I am livid for you OP.”

Or should go higher in this sub thread, where there is a reference to “weaken[ing] the teacher”?

This thread is filled with calls to take the teacher down.

I’ve seen this happen to an innocent teacher. Someone on this thread has to remind people how altercations SHOULD be handled.


If OP can get into the teacher’s classroom to talk in person. Otherwise, the teacher has a chance to remove the evidence and claim the student misunderstood. If there’s no cry board, it shouldn’t be a problem, yes?

The fact that this teacher did not cut this student - a ninth grader with multiple disabilities who endured a hospitalization with a chronic disorder - some slack makes me much less likely to give her the benefit of the doubt on anything.

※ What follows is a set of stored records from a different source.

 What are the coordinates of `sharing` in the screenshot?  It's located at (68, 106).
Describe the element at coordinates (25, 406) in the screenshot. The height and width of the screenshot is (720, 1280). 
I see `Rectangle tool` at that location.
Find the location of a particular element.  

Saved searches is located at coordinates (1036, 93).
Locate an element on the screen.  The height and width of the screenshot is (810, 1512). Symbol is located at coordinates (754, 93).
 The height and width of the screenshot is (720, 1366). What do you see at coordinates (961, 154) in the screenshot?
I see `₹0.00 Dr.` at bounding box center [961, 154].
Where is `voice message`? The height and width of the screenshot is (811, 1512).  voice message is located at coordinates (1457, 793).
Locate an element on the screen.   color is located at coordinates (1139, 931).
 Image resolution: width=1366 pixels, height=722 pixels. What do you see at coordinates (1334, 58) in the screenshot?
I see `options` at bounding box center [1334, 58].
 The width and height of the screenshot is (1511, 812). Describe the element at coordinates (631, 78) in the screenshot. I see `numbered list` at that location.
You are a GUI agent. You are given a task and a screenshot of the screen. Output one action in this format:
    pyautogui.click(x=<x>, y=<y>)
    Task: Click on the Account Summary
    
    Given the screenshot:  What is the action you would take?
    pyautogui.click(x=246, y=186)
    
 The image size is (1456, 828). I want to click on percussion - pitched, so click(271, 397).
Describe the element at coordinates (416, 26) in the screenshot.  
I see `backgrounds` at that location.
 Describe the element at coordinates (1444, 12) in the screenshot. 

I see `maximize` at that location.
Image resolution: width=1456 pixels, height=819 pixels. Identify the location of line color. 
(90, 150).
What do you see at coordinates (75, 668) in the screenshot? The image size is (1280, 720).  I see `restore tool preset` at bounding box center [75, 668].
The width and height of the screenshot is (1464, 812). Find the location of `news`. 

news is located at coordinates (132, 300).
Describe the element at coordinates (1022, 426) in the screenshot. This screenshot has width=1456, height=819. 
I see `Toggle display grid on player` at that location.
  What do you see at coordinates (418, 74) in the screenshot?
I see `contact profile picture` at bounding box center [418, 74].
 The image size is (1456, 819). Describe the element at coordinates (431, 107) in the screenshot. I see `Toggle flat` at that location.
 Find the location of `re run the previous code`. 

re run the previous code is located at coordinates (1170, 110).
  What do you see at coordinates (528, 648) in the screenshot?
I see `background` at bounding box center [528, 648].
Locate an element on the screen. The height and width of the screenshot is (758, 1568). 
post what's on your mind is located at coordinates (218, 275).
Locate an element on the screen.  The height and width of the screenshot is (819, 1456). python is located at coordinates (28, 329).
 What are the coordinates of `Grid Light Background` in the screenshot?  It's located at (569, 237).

If the OP cannot meet with the teacher in person with another admin present, preferably in her classroom, then OP is well within reason to meet with admin without the teacher and lay out the situation. The teacher should not be allowed to dodge this.





You do hear this tone, correct? That the teacher is already guilty?

I’ve ONLY asked that the teacher be included in a conversation. Again: I have seen an innocent teacher destroyed because a parent took a false story to admin and above. She was proven innocent later, but the damage was done. I’m now sensitive to witch-hunts.

The student very well may be correct here and should be supported. Any effort to take the teacher down or “weaken the teacher” shouldn’t occur until AFTER a conversation with the teacher and admin.

I’m an innocent-until-guilty believer, but I suppose many aren’t.


I don’t think you’re wrong in principle, but I think you’re being incredibly naive regarding the lengths that teachers and and admins will go to ignore or even cover up malfeasance. The circumstances and video strongly suggest malfeasance occurred, and the OP should absolutely be careful to not give the school an opportunity to destroy evidence or sweep the incidents under the rug.